Fauci’s long history of medicine began on 13th Avenue, where he delivered prescriptions for his parents as a young boy, his longtime friend John Gallin said at a 2007 ceremony for Fauci.

For elementary school, Fauci attended Our Lady of Guadalupe Academy, a Catholic school in Bensonhurst that closed last June, and later went to Regis High School, a free Catholic high school in Manhattan’s Upper East Side, where he captained the school’s basketball team. 

Despite the family pharmacy having long-been shuttered, his friend said the respected doctor continues to exhibit Brooklyn qualities, which have proved helpful when steering through pandemics — such as the AIDS crisis, Ebola, and Zika.

“Tony’s experiences as the streetwise kid growing up in Brooklyn undoubtedly helped him weather the storms of activist groups,” Gallin said. “He was the target of their criticism and even burned in effigy.
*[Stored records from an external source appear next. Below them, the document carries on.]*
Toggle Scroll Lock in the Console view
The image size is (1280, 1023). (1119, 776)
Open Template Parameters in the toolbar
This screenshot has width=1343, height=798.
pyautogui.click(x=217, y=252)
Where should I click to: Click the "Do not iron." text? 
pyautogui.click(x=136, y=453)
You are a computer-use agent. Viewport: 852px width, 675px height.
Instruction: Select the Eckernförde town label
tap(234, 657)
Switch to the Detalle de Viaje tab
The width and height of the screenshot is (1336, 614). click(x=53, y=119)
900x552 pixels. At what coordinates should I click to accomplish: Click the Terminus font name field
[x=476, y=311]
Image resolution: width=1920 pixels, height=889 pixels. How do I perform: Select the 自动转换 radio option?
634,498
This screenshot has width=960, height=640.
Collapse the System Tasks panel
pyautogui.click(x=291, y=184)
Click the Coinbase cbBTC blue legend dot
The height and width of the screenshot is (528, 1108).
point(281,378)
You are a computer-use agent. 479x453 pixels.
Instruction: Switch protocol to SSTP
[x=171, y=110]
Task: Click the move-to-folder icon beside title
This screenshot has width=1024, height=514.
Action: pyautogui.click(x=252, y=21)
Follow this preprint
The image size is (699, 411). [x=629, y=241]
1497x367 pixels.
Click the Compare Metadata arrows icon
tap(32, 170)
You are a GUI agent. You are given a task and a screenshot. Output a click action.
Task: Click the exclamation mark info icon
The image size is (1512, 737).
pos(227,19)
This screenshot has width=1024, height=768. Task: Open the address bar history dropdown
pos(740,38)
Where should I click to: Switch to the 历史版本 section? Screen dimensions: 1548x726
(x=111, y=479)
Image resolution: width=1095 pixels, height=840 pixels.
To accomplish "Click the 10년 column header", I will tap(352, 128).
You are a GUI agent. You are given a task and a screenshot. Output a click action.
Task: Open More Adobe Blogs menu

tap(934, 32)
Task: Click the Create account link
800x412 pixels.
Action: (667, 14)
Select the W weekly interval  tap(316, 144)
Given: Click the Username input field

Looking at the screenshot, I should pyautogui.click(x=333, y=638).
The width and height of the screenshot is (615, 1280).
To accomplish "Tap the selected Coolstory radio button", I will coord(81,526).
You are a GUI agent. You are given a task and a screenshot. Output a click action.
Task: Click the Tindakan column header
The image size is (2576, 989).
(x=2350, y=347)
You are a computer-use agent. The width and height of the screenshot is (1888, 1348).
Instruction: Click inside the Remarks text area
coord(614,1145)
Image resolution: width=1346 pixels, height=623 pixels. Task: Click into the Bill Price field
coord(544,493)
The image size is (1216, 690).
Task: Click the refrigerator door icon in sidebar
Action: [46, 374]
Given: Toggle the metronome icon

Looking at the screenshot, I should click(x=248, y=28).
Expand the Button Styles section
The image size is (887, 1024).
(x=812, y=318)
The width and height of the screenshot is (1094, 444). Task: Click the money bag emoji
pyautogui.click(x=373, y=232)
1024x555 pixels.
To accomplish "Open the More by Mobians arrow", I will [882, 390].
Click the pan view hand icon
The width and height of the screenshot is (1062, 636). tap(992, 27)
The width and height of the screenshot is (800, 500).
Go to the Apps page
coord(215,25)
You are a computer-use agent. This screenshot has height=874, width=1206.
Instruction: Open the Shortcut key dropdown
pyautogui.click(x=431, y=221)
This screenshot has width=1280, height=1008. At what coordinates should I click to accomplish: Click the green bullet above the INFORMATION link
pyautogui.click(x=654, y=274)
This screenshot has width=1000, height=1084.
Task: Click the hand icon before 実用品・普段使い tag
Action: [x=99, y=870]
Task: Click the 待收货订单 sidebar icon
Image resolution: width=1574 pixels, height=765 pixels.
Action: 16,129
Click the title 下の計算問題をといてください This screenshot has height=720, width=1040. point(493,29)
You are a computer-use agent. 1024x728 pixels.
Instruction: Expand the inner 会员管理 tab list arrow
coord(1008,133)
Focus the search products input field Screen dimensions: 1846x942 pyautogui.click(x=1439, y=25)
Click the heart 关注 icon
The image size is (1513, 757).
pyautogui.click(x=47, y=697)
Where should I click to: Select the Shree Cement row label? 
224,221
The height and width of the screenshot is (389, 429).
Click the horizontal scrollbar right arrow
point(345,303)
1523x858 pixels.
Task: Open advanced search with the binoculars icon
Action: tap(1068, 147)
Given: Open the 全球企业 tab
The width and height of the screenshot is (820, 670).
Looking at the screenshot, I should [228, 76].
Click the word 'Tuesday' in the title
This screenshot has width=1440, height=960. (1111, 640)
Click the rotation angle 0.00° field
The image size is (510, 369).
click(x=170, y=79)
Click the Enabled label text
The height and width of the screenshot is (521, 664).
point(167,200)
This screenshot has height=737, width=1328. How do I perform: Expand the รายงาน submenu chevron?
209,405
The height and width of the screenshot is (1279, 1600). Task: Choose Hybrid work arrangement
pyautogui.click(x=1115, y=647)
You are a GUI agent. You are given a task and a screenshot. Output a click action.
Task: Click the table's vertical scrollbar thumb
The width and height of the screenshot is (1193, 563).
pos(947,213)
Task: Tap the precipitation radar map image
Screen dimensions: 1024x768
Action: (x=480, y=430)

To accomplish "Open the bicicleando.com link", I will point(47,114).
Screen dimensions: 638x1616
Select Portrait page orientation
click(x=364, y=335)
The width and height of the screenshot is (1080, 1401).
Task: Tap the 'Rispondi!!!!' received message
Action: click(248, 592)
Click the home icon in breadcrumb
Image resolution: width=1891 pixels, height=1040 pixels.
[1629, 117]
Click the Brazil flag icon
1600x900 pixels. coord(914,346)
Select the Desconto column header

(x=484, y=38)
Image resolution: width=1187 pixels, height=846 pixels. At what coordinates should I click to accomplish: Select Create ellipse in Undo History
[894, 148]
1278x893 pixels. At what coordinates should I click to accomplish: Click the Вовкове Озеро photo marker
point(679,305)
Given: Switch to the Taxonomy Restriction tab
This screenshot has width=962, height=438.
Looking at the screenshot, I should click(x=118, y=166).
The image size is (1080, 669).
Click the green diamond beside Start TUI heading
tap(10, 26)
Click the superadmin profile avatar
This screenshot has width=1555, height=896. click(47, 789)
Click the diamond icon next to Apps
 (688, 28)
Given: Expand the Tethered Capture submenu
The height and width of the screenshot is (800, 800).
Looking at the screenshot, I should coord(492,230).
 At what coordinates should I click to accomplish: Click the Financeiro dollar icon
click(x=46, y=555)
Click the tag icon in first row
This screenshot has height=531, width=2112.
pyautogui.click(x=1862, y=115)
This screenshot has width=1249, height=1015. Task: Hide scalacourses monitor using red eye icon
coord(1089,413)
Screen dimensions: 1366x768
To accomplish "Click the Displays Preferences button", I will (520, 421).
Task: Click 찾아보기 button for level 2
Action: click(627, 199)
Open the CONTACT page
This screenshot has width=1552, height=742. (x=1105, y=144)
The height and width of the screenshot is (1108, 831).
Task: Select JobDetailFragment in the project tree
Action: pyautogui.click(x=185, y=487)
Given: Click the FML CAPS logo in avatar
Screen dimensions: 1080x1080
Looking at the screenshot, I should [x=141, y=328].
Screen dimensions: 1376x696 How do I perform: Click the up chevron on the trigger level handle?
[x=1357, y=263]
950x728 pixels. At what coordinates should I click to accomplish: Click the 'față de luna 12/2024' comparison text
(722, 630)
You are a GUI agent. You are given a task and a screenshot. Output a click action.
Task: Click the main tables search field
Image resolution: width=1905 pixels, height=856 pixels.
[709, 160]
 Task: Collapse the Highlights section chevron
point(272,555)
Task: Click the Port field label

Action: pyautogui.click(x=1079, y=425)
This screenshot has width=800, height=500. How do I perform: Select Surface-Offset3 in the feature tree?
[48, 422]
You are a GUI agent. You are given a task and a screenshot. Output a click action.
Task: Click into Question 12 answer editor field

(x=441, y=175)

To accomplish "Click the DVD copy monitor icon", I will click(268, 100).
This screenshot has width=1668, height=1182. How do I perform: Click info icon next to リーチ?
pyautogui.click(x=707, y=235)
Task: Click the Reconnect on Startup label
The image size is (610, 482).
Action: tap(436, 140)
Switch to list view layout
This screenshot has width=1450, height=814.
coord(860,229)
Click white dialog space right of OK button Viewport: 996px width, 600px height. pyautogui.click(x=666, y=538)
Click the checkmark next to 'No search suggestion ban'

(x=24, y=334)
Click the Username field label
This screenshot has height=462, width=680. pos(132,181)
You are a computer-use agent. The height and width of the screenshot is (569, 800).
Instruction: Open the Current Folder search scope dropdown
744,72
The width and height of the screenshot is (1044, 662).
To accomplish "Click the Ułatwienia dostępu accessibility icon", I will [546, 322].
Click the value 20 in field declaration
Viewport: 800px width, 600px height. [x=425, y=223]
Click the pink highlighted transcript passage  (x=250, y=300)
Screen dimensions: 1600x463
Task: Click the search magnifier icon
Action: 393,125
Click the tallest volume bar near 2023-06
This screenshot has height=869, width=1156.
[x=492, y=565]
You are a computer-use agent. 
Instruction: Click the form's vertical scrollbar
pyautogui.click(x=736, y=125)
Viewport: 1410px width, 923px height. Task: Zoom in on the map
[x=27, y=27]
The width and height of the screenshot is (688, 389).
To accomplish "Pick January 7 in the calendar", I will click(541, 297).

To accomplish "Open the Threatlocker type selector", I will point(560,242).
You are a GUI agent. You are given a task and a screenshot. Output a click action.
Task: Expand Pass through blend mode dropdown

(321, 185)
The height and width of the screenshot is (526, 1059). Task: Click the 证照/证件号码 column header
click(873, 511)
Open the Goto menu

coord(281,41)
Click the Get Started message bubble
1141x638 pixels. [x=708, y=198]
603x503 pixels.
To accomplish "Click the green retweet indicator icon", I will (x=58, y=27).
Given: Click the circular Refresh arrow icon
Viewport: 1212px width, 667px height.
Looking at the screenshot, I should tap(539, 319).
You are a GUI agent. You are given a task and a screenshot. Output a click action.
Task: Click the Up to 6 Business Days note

Instead of being angry, Tony noted the pain of the people in these activist groups and approached them as a physician approaches a suffering patient.”

For his work on the various outbreaks of deadly diseases worldwide, President George W. Bush awarded the medicine man the Presidential Medal of Freedom — considered to be the nation’s top civilian honor.  

To combat the current outbreak of COVID-19, the pandemic veteran has spoken up for emergency precautionary health measures, such as stay-at-home orders and domestic travel bans, and said the president’s extension of social distancing guidelines until the end of April was a “wise and prudent decision.”

“We feel that the mitigation that we are doing right now is having an effect, it is very difficult to quantitate because you have two dynamic things going on at the same time,” Fauci said at a March 29 press conference at the White House’s Rose Garden. “You have the virus going up and you have the mitigation trying to push it down”

Fauci has recently been vilified by far-right websites who believe he is working to undermine Trump, which they argue can be seen when he has corrected the president during press conferences, according to an article by the New York Times. 

Meanwhile, an upstate bakery Donuts Delite is selling batches upon batches of their special Fauci donuts, which display a printed headshot of the Brooklynite in place of the donut’s hole as an homage to the immunologist for serving on the frontline of the pandemic, the Rochester Democrat and Chronicle reported.